• **Stated goal**: Copy out all the items below, changing each "click coordinates" to "tap coordinates" and leaving the rest unchanged.

(Records for locating described items)
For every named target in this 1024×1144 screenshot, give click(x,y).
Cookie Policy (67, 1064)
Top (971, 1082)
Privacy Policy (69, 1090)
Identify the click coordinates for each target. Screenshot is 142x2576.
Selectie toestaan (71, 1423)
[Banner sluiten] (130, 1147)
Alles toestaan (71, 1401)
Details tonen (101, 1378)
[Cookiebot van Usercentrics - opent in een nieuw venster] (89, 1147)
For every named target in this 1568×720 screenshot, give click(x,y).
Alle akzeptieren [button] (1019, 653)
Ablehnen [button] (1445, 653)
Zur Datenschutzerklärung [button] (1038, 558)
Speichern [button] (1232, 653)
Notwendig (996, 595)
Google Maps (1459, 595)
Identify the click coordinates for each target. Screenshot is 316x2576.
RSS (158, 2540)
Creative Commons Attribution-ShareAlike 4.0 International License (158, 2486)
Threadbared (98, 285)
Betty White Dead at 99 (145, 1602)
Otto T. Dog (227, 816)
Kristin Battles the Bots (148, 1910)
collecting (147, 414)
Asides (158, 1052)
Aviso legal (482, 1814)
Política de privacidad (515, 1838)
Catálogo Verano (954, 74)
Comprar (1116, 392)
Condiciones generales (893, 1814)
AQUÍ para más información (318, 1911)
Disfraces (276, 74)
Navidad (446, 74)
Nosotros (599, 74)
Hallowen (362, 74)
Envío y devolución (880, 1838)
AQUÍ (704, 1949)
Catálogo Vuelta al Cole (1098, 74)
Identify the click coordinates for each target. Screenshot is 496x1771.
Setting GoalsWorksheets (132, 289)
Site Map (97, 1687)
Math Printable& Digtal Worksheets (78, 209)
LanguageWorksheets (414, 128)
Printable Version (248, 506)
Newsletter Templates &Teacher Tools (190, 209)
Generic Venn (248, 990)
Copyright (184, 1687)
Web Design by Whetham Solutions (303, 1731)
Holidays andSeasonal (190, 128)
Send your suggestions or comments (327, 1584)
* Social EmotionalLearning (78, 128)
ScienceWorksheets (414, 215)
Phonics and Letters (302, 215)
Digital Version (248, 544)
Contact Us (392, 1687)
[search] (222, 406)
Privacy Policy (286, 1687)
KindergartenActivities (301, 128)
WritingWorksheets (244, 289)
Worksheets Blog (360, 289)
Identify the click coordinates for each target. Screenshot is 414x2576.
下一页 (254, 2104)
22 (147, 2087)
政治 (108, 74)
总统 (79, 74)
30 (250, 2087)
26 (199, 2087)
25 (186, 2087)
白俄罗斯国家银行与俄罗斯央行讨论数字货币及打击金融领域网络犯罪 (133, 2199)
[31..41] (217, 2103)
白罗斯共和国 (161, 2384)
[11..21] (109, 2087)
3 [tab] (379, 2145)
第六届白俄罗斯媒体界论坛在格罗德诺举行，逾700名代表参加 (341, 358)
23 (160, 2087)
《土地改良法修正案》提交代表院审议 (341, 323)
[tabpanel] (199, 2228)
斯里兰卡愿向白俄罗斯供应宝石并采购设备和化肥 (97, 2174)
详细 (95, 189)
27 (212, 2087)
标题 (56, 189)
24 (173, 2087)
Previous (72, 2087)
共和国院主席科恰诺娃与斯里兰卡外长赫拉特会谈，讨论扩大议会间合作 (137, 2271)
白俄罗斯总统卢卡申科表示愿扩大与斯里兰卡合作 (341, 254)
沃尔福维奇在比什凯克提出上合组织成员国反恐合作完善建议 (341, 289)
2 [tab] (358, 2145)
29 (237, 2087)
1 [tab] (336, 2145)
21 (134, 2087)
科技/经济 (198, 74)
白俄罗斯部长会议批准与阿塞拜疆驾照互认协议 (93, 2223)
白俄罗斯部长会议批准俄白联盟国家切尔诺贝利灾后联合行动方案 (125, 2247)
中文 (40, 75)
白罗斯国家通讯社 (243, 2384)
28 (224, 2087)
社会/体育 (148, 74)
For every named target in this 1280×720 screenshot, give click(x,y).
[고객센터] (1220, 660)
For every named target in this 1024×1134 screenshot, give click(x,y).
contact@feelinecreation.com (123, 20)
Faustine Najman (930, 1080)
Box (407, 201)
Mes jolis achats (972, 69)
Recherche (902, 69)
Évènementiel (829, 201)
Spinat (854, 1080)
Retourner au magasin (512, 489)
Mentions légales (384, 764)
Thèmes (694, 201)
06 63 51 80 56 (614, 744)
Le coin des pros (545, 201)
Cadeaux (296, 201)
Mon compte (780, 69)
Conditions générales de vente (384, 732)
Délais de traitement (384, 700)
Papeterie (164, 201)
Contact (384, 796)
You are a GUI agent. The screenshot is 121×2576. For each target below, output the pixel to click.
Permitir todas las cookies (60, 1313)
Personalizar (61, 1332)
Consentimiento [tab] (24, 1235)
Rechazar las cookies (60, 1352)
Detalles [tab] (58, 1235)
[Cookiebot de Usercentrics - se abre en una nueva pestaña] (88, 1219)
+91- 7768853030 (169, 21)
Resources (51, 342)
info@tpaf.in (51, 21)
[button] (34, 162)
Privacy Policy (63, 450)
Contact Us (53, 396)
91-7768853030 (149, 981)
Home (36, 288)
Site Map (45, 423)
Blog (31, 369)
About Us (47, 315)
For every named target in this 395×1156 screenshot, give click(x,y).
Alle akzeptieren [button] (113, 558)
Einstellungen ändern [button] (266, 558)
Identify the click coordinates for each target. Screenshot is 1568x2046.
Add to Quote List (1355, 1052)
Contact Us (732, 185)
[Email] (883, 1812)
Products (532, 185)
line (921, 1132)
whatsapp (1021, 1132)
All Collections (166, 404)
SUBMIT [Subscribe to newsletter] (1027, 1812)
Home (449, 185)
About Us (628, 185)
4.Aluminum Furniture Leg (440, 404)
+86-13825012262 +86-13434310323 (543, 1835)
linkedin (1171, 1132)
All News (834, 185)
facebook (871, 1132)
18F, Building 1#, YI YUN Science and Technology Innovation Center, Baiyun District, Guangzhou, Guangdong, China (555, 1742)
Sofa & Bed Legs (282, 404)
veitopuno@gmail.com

• **Full answer**:
For every named target in this 1024×1144 screenshot, give click(x,y).
Cookie Policy (67, 1064)
Top (971, 1082)
Privacy Policy (69, 1090)
Identify the tap coordinates for each target. Screenshot is 142x2576.
Selectie toestaan (71, 1423)
[Banner sluiten] (130, 1147)
Alles toestaan (71, 1401)
Details tonen (101, 1378)
[Cookiebot van Usercentrics - opent in een nieuw venster] (89, 1147)
For every named target in this 1568×720 screenshot, give click(x,y).
Alle akzeptieren [button] (1019, 653)
Ablehnen [button] (1445, 653)
Zur Datenschutzerklärung [button] (1038, 558)
Speichern [button] (1232, 653)
Notwendig (996, 595)
Google Maps (1459, 595)
Identify the tap coordinates for each target. Screenshot is 316x2576.
RSS (158, 2540)
Creative Commons Attribution-ShareAlike 4.0 International License (158, 2486)
Threadbared (98, 285)
Betty White Dead at 99 (145, 1602)
Otto T. Dog (227, 816)
Kristin Battles the Bots (148, 1910)
collecting (147, 414)
Asides (158, 1052)
Aviso legal (482, 1814)
Política de privacidad (515, 1838)
Catálogo Verano (954, 74)
Comprar (1116, 392)
Condiciones generales (893, 1814)
AQUÍ para más información (318, 1911)
Disfraces (276, 74)
Navidad (446, 74)
Nosotros (599, 74)
Hallowen (362, 74)
Envío y devolución (880, 1838)
AQUÍ (704, 1949)
Catálogo Vuelta al Cole (1098, 74)
Identify the tap coordinates for each target. Screenshot is 496x1771.
Setting GoalsWorksheets (132, 289)
Site Map (97, 1687)
Math Printable& Digtal Worksheets (78, 209)
LanguageWorksheets (414, 128)
Printable Version (248, 506)
Newsletter Templates &Teacher Tools (190, 209)
Generic Venn (248, 990)
Copyright (184, 1687)
Web Design by Whetham Solutions (303, 1731)
Holidays andSeasonal (190, 128)
Send your suggestions or comments (327, 1584)
* Social EmotionalLearning (78, 128)
ScienceWorksheets (414, 215)
Phonics and Letters (302, 215)
Digital Version (248, 544)
Contact Us (392, 1687)
[search] (222, 406)
Privacy Policy (286, 1687)
KindergartenActivities (301, 128)
WritingWorksheets (244, 289)
Worksheets Blog (360, 289)
Identify the tap coordinates for each target. Screenshot is 414x2576.
下一页 (254, 2104)
22 (147, 2087)
政治 (108, 74)
总统 (79, 74)
30 (250, 2087)
26 (199, 2087)
25 (186, 2087)
白俄罗斯国家银行与俄罗斯央行讨论数字货币及打击金融领域网络犯罪 (133, 2199)
[31..41] (217, 2103)
白罗斯共和国 (161, 2384)
[11..21] (109, 2087)
3 [tab] (379, 2145)
第六届白俄罗斯媒体界论坛在格罗德诺举行，逾700名代表参加 (341, 358)
23 (160, 2087)
《土地改良法修正案》提交代表院审议 (341, 323)
[tabpanel] (199, 2228)
斯里兰卡愿向白俄罗斯供应宝石并采购设备和化肥 (97, 2174)
详细 (95, 189)
27 (212, 2087)
标题 (56, 189)
24 (173, 2087)
Previous (72, 2087)
共和国院主席科恰诺娃与斯里兰卡外长赫拉特会谈，讨论扩大议会间合作 (137, 2271)
白俄罗斯总统卢卡申科表示愿扩大与斯里兰卡合作 (341, 254)
沃尔福维奇在比什凯克提出上合组织成员国反恐合作完善建议 (341, 289)
2 [tab] (358, 2145)
29 (237, 2087)
1 [tab] (336, 2145)
21 (134, 2087)
科技/经济 (198, 74)
白俄罗斯部长会议批准与阿塞拜疆驾照互认协议 (93, 2223)
白俄罗斯部长会议批准俄白联盟国家切尔诺贝利灾后联合行动方案 (125, 2247)
中文 (40, 75)
白罗斯国家通讯社 (243, 2384)
28 (224, 2087)
社会/体育 (148, 74)
For every named target in this 1280×720 screenshot, give click(x,y).
[고객센터] (1220, 660)
For every named target in this 1024×1134 screenshot, give click(x,y).
contact@feelinecreation.com (123, 20)
Faustine Najman (930, 1080)
Box (407, 201)
Mes jolis achats (972, 69)
Recherche (902, 69)
Évènementiel (829, 201)
Spinat (854, 1080)
Retourner au magasin (512, 489)
Mentions légales (384, 764)
Thèmes (694, 201)
06 63 51 80 56 (614, 744)
Le coin des pros (545, 201)
Cadeaux (296, 201)
Mon compte (780, 69)
Conditions générales de vente (384, 732)
Délais de traitement (384, 700)
Papeterie (164, 201)
Contact (384, 796)
You are a GUI agent. The screenshot is 121×2576. For each target below, output the pixel to click.
Permitir todas las cookies (60, 1313)
Personalizar (61, 1332)
Consentimiento [tab] (24, 1235)
Rechazar las cookies (60, 1352)
Detalles [tab] (58, 1235)
[Cookiebot de Usercentrics - se abre en una nueva pestaña] (88, 1219)
+91- 7768853030 (169, 21)
Resources (51, 342)
info@tpaf.in (51, 21)
[button] (34, 162)
Privacy Policy (63, 450)
Contact Us (53, 396)
91-7768853030 (149, 981)
Home (36, 288)
Site Map (45, 423)
Blog (31, 369)
About Us (47, 315)
For every named target in this 395×1156 screenshot, give click(x,y).
Alle akzeptieren [button] (113, 558)
Einstellungen ändern [button] (266, 558)
Identify the tap coordinates for each target. Screenshot is 1568x2046.
Add to Quote List (1355, 1052)
Contact Us (732, 185)
[Email] (883, 1812)
Products (532, 185)
line (921, 1132)
whatsapp (1021, 1132)
All Collections (166, 404)
SUBMIT [Subscribe to newsletter] (1027, 1812)
Home (449, 185)
About Us (628, 185)
4.Aluminum Furniture Leg (440, 404)
+86-13825012262 +86-13434310323 (543, 1835)
linkedin (1171, 1132)
All News (834, 185)
facebook (871, 1132)
18F, Building 1#, YI YUN Science and Technology Innovation Center, Baiyun District, Guangzhou, Guangdong, China (555, 1742)
Sofa & Bed Legs (282, 404)
veitopuno@gmail.com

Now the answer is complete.